Wolf was the founder and director of Music Theater Advocates, Inc., an organization that worked to establish a permanent opera company on the Niagara Frontier and was an associate editor of Opera Quarterly, the journal of the National Opera Association.
Wolf held master's degrees in voice and musicology from the New England Conservatory, where she met and married her first husband, the late flutist and composer Anton Wolf. She spent two years as a Fulbright Fellow at the Max Reinhardt Seminar for Theatre Arts at Vienna's University of Music and Performing Arts, and the university's Mozarteum in Salzberg.
Upon her return to the United States, Wolf became Soprano-in-Residence at Brandeis University. She and her husband next taught at an experimental school for gifted children in Arizona before joining the faculty of Indiana University. They came to Buffalo in 1965 where he joined the music faculty of Buffalo State College and she became a member of the UB music faculty.
Both were very active in the Buffalo music community as was her second husband, bassist Albert P. Steger, a longtime member of the Detroit Symphony Orchestra.
Wolf taught many successful vocal artists, including Ellen Lang, a touring soloist who performed with the Metropolitan Opera Chorus and other major venues.

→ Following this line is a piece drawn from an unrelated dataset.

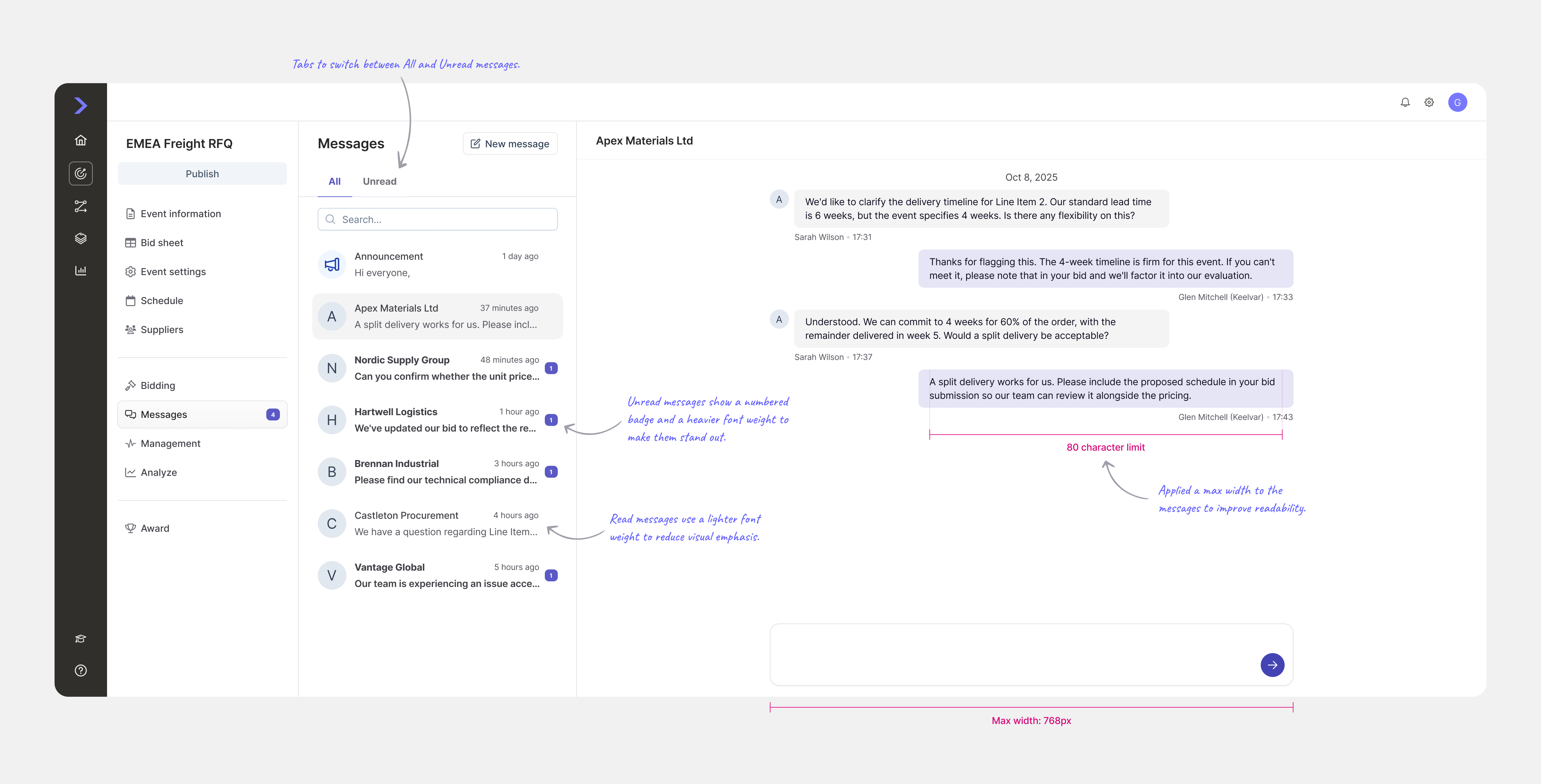The height and width of the screenshot is (784, 1541).
Task: Open the workflow nodes icon in sidebar
Action: pos(81,206)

She is survived by Steger, her sister Marjorie March and brother Fred Hebert, both of Nashua, NH, stepson Paul Steger of Portland, OR, and stepdaughter Christine Klein of Royal Oak, MI.
Her funeral was held Dec. 15 at 11 a.m. at the First Presbyterian Church of Royal Oak.
Donations can be made in Wolf's memory to Alzheimer's Association, 20300 Civic Center Dr., Ste. 100, Southfield, MI 48076 or Odyssey Hospice, 2592 S. Telegraph, Ste. 102, Southfield, MI 48034 or to a charity of your choice.